I debated with myself a long time about what order these last two should go in because I can move from a specific to a general or a general to a specific. And I have at last decided on the former.
And this is actually something I've looked forward to writing, because it deals with the intersections of a lot of prejudiced attitudes that crop up in abortion apologetics. So, without further ado...
1. The average abortion supporter either does not understand basic biology or does not understand its significance to the abortion debate.2. The pro-choice strawmen have been held up for so long they are now simply assumed and no longer recognized as strawmen at all.3. The average abortion supporter does not understand how basic rights work.4. The average abortion supporter does not understand the first thing about the pro-life position.5. Abortion apologists do not recognize their own anti-feminism.Yes, I'm going there. Support for abortion is anti-feminist. It is founded on anti-feminist ideology and it runs on anti-feminist principles and it results in anti-feminist culture. I've already
touched on this before but it bears repeating: women do not need abortion to be equal with men. We don't. We never have, we never will. Abortion is not some magic tool that makes women better than they otherwise are. Unfortunately, there are a
lot of abortion apologists who seem to think that it is.
I'm going back to
fandomsecrets because it really is such a cesspool of culture of death thought. Instead of picking out individual comments this time, I'm just going to
link this whole thread because it really must be seen to be believed.
Here we have a group of supposed feminists who are equating suffrage and abortion (because the right to vote for your own elected officials is completely the same as the right to kill the unborn whenever you want, amirite?) and further contending that any disagreement with them on this issue constitutes "
direct physical harm." Thankfully, there are a few pro-life anons on the thread (who are braver than I am, as I am sick and tired of dealing with the idiots on F!S on this issue). But overall, they all agree: unless women have abortion, they are unequal.
Hold on, though. Because, what would women without abortion be unequal to? Men? Except that why would that be the case? No, men can't physically get pregnant. So what? Why does pregnancy make women less-than? Or unequal to women who aren't pregnant? Again, why? Yes, some women are pregnant and others aren't. So what? Why does pregnancy make women less-than?
This attitude is not pro-women, it's anti-pregnancy. Pregnancy being something only women can do and therefore uniquely female. A hatred of something that is uniquely female that permeates any movement so completely that they come to believe that without the ability to kill unborn children they are materially lesser than they would be if they had it is, quite simply, thoroughly internalized misogyny being expressed as anger.

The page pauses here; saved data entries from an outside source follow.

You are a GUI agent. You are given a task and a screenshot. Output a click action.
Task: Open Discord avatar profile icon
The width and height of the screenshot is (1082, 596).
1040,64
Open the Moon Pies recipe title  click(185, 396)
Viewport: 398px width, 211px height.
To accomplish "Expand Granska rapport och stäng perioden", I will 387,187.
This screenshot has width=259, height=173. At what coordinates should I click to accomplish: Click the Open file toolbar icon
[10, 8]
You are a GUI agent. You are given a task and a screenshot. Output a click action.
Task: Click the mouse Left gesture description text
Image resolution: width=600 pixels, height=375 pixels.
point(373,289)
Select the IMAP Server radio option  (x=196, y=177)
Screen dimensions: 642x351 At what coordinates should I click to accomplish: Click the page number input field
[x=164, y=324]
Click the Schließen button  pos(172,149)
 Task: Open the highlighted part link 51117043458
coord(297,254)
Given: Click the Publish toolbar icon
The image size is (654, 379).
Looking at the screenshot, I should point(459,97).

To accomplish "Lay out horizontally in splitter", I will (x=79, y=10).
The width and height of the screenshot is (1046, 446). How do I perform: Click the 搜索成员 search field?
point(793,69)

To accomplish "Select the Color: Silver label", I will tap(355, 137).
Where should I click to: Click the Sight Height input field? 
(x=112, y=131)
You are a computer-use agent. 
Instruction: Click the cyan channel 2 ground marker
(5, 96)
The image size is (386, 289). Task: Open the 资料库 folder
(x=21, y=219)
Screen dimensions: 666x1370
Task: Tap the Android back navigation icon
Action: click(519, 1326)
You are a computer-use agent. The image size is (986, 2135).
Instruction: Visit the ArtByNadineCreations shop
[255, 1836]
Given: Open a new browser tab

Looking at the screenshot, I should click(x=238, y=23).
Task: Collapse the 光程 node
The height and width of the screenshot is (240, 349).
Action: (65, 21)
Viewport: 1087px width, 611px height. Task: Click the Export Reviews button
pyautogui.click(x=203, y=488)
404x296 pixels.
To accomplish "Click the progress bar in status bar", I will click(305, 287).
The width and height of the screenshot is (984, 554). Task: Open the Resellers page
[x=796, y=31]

Anger at those who are not anti-pregnancy--and therefore anti-woman--and anger at the unborn, who they have chosen to cast as the oppressors of their bodies. Which is an especially ridiculous position given that the unborn are the single group of humanity that is totally unable to take action to harm anyone.
It's important here not to get mixed up on what I'm saying. Pregnancy is not the sum total of what women are or are capable of. Obviously. Women are not made great through pregnancy or important because of pregnancy or required to undergo pregnancy or anything else like that. But the reverse isn't true either. Pregnancy is a normal event. Literally as natural as breathing. It is a sign of health and neither reduces a woman's self, nor her freedom. The
only reason to view abortion as some kind of necessary right is to hold the view that because women can become pregnant, they are reduced in their natural state. And that without artificial intervention to change women and make them more acceptable, women are rendered powerless. That a woman, by herself, really is less-than.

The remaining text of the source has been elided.